Trump Rules Out Nuking Iran
When asked about using nuclear weapons in Iran, Trump reacted angrily, saying, 'No. Why would I need it? Why would a stupid question like that be asked?' He insisted he had 'totally and in a very conventional way decimated them.' However, Iran still has boats to fire on ships in the Strait of Hormuz and lay mines. Trump ordered the military to 'shoot and kill' small Iranian boats.

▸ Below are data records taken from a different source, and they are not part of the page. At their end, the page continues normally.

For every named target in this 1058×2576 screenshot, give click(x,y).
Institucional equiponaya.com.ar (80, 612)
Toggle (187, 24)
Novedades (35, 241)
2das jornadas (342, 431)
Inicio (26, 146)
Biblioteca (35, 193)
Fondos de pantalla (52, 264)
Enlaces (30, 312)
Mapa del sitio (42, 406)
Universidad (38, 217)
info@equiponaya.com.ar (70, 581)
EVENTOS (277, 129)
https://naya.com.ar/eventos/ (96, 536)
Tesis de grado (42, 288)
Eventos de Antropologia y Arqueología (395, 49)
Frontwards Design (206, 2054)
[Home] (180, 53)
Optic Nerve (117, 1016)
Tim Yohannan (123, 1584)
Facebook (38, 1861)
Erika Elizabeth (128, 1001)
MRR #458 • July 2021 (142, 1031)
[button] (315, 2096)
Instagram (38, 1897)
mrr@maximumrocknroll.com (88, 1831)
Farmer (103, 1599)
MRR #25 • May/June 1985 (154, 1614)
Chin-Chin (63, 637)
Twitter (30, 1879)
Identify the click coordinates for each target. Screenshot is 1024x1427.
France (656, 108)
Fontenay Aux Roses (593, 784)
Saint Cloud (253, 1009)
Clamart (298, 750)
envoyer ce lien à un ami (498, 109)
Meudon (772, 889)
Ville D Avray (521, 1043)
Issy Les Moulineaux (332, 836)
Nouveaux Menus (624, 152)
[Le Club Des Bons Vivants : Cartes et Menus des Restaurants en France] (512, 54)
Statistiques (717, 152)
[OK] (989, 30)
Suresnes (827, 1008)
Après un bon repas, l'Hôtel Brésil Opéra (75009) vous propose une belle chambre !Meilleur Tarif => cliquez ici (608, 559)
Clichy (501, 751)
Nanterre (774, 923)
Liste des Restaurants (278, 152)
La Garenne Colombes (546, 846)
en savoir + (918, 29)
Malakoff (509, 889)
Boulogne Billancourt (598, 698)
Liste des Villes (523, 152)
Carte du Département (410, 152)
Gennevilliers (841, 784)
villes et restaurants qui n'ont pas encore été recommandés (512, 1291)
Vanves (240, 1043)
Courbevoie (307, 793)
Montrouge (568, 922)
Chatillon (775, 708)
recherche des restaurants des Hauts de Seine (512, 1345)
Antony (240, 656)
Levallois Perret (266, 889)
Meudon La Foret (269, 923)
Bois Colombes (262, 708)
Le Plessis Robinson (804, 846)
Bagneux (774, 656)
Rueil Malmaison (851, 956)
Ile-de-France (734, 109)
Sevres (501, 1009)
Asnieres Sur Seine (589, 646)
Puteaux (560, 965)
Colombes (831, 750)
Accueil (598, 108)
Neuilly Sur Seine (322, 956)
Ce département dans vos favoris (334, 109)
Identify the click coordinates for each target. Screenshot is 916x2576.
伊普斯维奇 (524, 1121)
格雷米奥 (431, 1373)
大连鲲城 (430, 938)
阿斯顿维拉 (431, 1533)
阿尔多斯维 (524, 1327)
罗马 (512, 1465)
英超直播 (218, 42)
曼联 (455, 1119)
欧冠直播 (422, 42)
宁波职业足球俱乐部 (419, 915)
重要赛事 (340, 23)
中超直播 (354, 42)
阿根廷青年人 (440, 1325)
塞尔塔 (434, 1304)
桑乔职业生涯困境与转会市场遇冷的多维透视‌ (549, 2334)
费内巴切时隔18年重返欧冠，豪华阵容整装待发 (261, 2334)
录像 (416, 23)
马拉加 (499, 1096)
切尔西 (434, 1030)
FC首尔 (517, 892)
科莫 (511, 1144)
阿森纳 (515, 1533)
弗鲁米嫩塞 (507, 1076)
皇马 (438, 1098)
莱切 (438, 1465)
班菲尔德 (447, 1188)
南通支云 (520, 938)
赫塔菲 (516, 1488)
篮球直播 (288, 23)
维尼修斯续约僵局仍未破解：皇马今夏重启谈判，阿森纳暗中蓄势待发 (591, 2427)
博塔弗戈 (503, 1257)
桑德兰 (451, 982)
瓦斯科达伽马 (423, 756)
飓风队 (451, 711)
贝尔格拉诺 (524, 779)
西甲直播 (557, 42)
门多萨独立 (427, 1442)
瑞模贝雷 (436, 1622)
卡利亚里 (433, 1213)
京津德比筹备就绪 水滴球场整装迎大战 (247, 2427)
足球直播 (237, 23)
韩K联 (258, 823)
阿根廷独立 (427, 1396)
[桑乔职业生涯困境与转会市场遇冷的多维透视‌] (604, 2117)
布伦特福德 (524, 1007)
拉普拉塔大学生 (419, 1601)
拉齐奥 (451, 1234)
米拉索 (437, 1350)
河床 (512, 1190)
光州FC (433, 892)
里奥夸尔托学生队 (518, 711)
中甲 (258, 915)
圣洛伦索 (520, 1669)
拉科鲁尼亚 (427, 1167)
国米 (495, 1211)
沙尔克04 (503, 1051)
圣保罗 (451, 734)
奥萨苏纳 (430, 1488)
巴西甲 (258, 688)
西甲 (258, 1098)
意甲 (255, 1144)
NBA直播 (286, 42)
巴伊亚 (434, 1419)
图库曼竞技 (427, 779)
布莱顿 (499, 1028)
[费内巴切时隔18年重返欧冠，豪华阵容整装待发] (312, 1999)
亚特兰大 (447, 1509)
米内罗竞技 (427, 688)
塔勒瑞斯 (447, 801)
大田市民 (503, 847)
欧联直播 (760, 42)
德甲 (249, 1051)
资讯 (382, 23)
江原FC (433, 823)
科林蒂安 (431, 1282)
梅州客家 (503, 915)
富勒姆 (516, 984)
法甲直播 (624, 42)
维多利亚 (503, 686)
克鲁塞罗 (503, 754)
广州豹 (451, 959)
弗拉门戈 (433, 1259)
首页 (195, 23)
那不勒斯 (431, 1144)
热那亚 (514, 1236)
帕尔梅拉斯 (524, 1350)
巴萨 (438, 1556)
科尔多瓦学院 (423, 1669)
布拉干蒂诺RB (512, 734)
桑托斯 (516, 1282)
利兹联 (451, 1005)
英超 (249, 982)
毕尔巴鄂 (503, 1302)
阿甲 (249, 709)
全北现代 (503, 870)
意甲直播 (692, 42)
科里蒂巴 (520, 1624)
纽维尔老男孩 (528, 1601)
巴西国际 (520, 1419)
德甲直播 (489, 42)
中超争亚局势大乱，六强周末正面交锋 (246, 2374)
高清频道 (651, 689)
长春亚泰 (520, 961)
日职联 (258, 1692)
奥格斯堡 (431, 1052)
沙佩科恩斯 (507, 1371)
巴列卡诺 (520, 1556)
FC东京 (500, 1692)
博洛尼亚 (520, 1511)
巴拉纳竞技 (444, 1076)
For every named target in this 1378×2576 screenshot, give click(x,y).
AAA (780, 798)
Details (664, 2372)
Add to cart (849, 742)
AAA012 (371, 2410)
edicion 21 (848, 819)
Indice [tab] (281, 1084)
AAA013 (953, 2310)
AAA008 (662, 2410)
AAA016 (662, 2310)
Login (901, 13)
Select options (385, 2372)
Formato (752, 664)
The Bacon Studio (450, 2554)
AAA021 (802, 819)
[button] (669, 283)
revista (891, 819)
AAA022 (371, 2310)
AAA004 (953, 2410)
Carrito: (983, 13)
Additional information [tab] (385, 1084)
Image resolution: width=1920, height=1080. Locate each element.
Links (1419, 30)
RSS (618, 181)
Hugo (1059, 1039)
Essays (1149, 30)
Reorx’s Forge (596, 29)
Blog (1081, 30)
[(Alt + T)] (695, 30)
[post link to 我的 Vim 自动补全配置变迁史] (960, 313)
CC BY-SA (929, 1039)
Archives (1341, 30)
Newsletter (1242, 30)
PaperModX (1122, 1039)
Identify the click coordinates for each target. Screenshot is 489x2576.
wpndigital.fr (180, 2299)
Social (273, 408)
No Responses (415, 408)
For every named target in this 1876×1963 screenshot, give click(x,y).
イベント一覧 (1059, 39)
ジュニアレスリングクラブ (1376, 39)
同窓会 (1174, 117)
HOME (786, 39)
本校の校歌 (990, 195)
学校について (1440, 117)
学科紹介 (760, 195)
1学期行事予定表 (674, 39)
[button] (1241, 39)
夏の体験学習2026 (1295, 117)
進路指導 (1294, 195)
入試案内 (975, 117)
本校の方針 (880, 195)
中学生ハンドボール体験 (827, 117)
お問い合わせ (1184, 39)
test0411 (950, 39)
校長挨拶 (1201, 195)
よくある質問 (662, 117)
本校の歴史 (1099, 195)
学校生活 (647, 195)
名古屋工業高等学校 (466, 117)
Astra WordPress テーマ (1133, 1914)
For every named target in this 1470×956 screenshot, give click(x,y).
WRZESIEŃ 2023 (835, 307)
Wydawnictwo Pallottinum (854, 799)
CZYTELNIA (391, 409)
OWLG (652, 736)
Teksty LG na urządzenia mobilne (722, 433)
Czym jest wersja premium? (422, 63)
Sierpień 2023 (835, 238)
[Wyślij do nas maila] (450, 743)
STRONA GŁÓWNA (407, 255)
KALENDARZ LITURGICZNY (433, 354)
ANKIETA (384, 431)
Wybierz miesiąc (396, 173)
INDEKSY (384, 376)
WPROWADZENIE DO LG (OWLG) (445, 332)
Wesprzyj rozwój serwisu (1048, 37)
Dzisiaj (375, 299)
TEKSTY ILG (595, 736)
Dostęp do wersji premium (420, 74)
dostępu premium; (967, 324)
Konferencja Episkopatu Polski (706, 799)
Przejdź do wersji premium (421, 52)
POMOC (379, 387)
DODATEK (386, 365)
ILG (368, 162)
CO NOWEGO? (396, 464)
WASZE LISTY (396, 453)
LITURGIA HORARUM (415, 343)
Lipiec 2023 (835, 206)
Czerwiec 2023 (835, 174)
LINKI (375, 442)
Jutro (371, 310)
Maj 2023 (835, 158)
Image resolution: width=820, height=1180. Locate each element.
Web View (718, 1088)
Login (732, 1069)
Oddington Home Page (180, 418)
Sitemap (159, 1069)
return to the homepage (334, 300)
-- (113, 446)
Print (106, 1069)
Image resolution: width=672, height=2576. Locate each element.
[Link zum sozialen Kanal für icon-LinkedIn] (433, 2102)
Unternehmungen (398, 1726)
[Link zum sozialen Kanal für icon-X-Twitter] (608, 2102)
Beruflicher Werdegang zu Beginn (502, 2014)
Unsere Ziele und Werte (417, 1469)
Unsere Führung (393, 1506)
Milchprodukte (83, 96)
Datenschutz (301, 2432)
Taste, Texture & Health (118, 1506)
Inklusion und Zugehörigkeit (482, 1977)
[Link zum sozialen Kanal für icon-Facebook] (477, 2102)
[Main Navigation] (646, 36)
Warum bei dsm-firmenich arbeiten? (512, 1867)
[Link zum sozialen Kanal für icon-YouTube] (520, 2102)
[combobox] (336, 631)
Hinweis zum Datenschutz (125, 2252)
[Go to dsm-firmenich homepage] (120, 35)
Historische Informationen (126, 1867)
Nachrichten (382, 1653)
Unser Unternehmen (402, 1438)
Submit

'I Speak for the UK More Than Prince Harry'
Trump claimed he speaks for the UK more than Prince Harry on Ukraine. When asked about Harry's comments calling for more action to end the war, Trump said, 'I think I'm speaking for the UK more than Prince Harry.' He also praised King Charles, calling him a friend, and criticised the UK's North Sea oil drilling policies.
Navy Nonsense
Secretary of War Pete Hegseth ordered Navy Secretary John Phelan to resign or be fired. Phelan, a businessman with no military service and who appeared on Jeffrey Epstein's flight logs, was ousted after Trump became convinced he was moving too slowly on shipbuilding. Phelan didn't believe Hegseth and went to the White House to confirm with Trump. He will be replaced by Undersecretary Hung Cao, a veteran who warned of Wiccans and witchcraft taking over California.
Tennis Menace
Trump hosted champion college sports teams at the White House, spending most of his speech bragging about his 2024 election wins. A photo of the University of Georgia women's tennis team shows 11 players almost entirely obscured by male sports executives and Trump. Tennis star Martina Navratilova commented, 'A photo is worth a thousand words.'
Epstein Files Release Under Review
The Department of Justice's watchdog is reviewing whether it complied with the law when it released a fraction of files on Jeffrey Epstein. The audit will focus on privacy concerns after survivors complained about personal information being disclosed.
High Stakes for King Visit
Trump said King Charles's visit could 'absolutely' repair US-UK relations. He hinted that Prime Minister Keir Starmer could recover if he opens the North Sea for drilling and strengthens immigration policies. Trump has a long-standing vendetta against wind farms near his Scottish golf course.